Work to do:
A: Answer each question from the OIRA passage:
(i) How often did the Obama White House change rules in response to industry lobbyists?
(ii) How many meetings did OIRA host in the 10 years the report studied?
(iii) How much more likely were rules that were the subject of meetings to be changed?
B: Give back the part of the OIRA passage that starts at "OIRA meetings correlate" and ends at "weakening agency rules.", unchanged.
C: List every percentage figure in the OIRA passage, in the order it appears.

# Start of Extract to read

The Obama White House changed rules to in response to industry lobbyists 76 percent of the time, while Bush changed them just 64 percent of the time. For environmental rules the record is even worse with an 84 percent change toward softening or eliminating environmental protections. According to a report produced by the Center for Progressive Reforms the White House Office of Information and Regulatory Affairs, headed by Administrator Cass Sunstein “…has pursued an “all you can meet” policy that industry and other special interests are eagerly exploiting. As a result, special interest representatives’ meetings with OIRA’s economists and White House political appointees vastly outnumber OIRA’s meetings with public interest organizations.”

The report analyzed over 1,000 meetings over a ten year period available on a searchable database and concluded the following

The meetings with special interests are remarkable for several reasons. The statutes under which the agencies regulate delegate authority not to the White House, and certainly not to OIRA, but to the departments and agencies themselves, because that is where the substantive expertise resides. OIRA imposes cost-benefit requirements on the agencies, often in contradiction of those same laws, but does not restrict its review of proposed regulations to that analysis. Instead it frequently substitutes its judgment about the substance of regulations for the judgment of the agencies themselves, almost invariably with the result of diluting regulatory safeguards. And OIRA forms that judgment after holding court for special interests, all of which have already had ample opportunity to participate in public-comment periods during the agencies’ development of regulations. According to the report:

Industry dominates the OIRA meetings process. OIRA makes no effort to balance its meeting schedule by hearing from even a rough equivalence of organizations supporting protective regulations. In the 10 years studied in the report, OIRA hosted 1,080 meetings, with 5,759 appearances by outside participants. Sixty-five percent of the participants represented regulated industry interests; 12 percent of participants appeared on behalf of public interest groups.
OIRA meetings correlate with changes to rules. Rules that were the subject of meetings were 29 percent more likely to be changed than those that were not. OIRA does not disclose its changes, but the evidence is that OIRA functions as a one-way ratchet, exclusively weakening agency rules.

# End of Extract to read
# Start of Available data

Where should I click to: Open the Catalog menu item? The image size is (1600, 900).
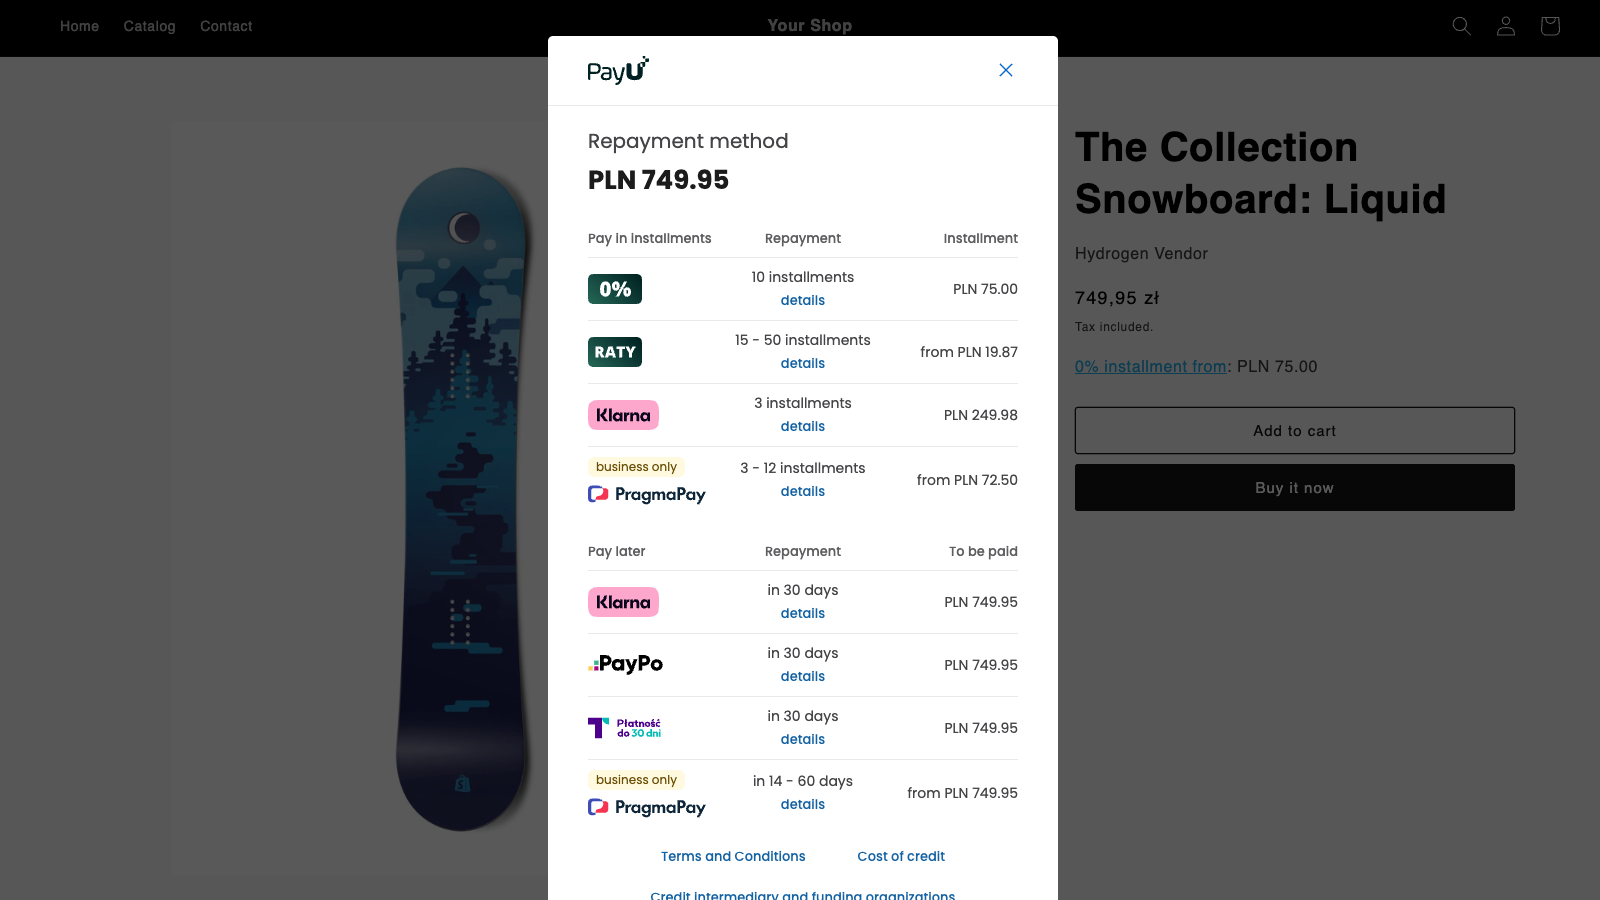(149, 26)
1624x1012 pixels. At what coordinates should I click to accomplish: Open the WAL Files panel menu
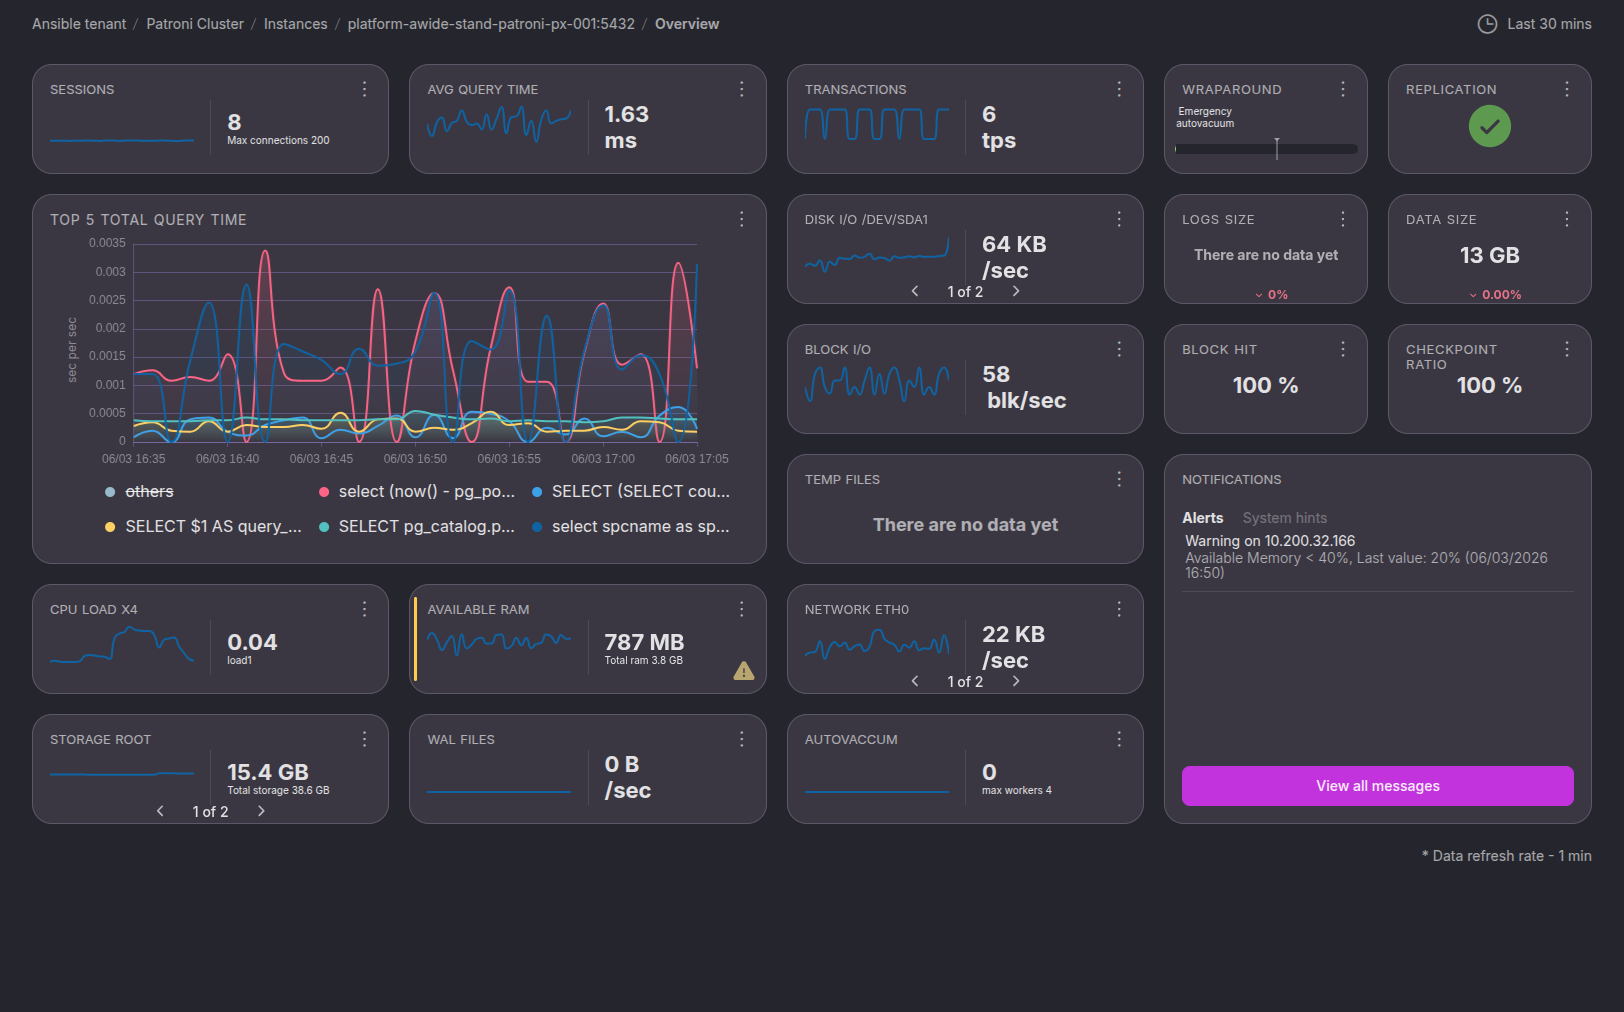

# End of Available data

Solution set:
A:
(i) 76 percent of the time
(ii) 1,080 meetings
(iii) 29 percent more likely

B:
OIRA meetings correlate with changes to rules. Rules that were the subject of meetings were 29 percent more likely to be changed than those that were not. OIRA does not disclose its changes, but the evidence is that OIRA functions as a one-way ratchet, exclusively weakening agency rules.

C:
76 percent
64 percent
84 percent
Sixty-five percent
12 percent
29 percent